Exercise objective » The listing below is to be duplicated exactly, with every picture omitted.

Data under study »

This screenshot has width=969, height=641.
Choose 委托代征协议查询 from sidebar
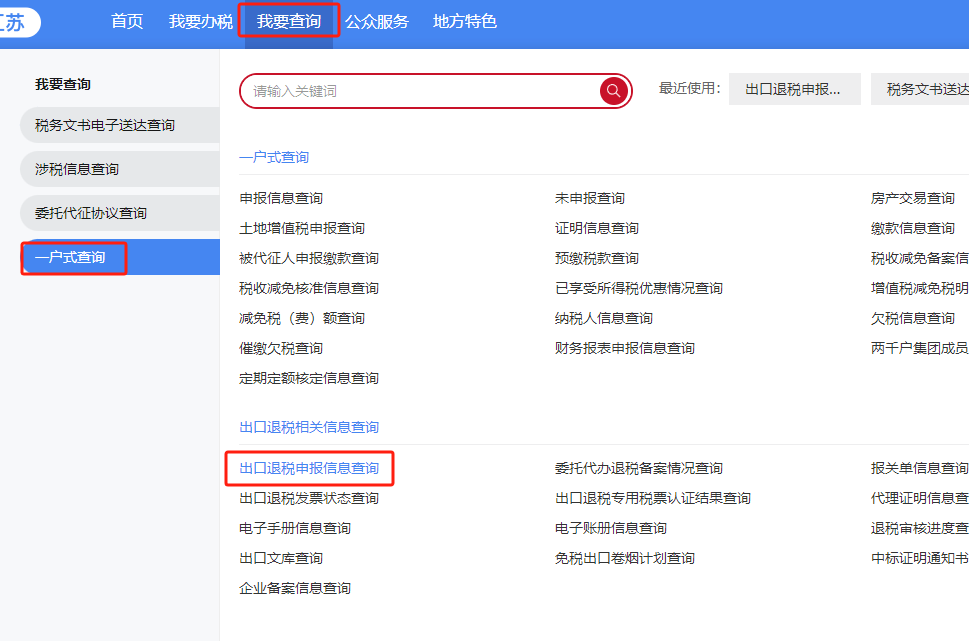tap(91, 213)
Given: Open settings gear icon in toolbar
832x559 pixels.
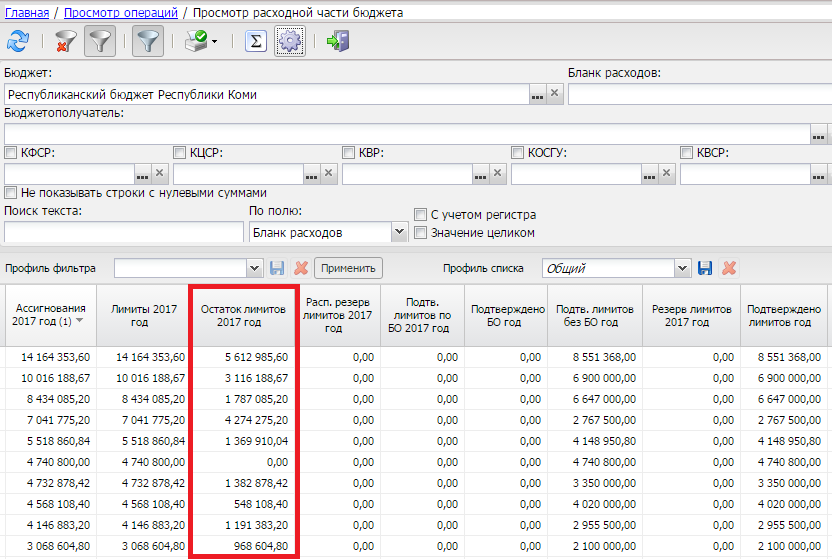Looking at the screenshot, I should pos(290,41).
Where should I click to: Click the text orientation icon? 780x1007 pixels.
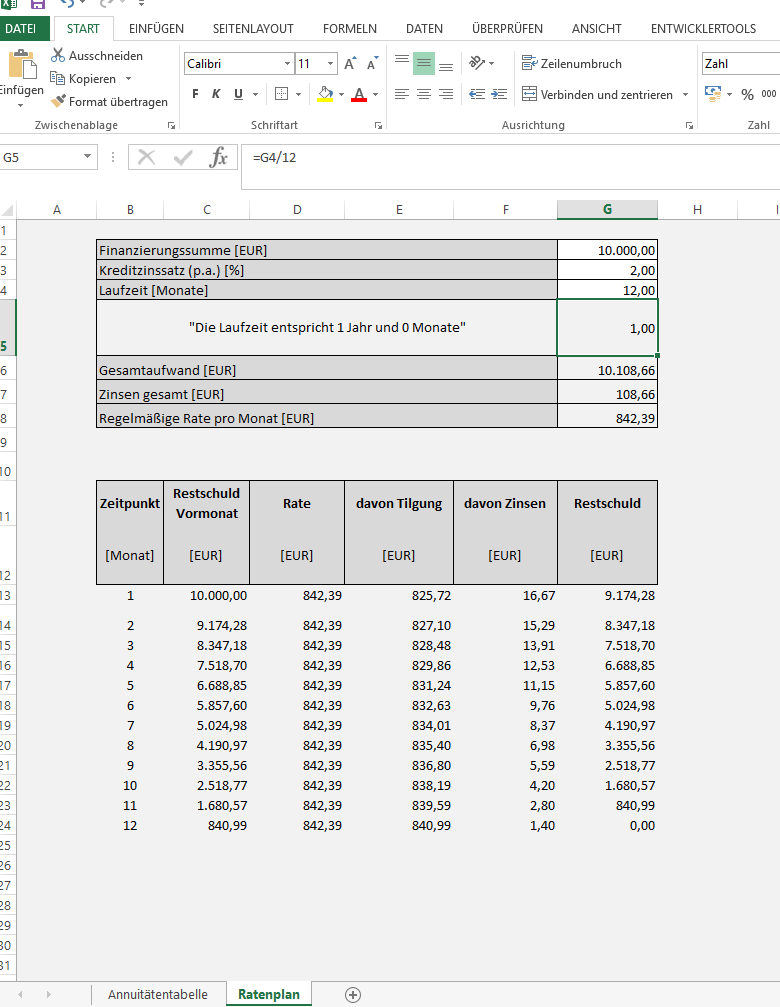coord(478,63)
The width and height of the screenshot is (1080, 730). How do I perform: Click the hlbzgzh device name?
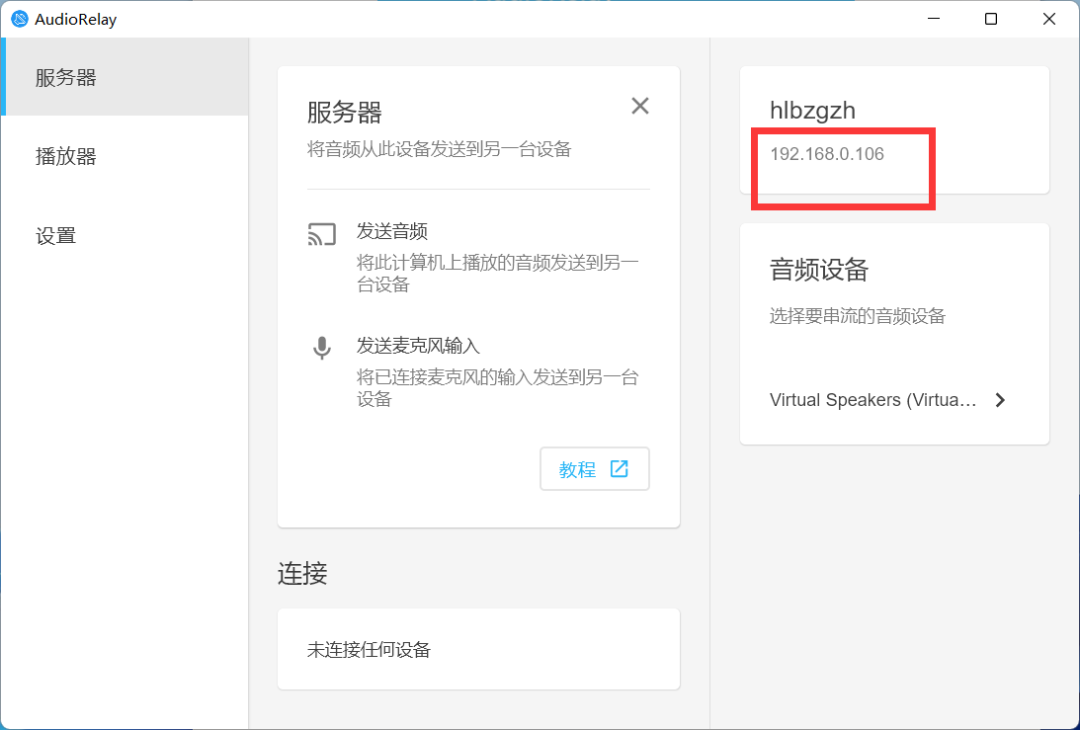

Written solution »
This screenshot has width=969, height=641.
Choose 委托代征协议查询 from sidebar
tap(91, 213)
Given: Open settings gear icon in toolbar
832x559 pixels.
Looking at the screenshot, I should pos(290,41).
Where should I click to: Click the text orientation icon? 780x1007 pixels.
coord(478,63)
The width and height of the screenshot is (1080, 730). How do I perform: Click the hlbzgzh device name?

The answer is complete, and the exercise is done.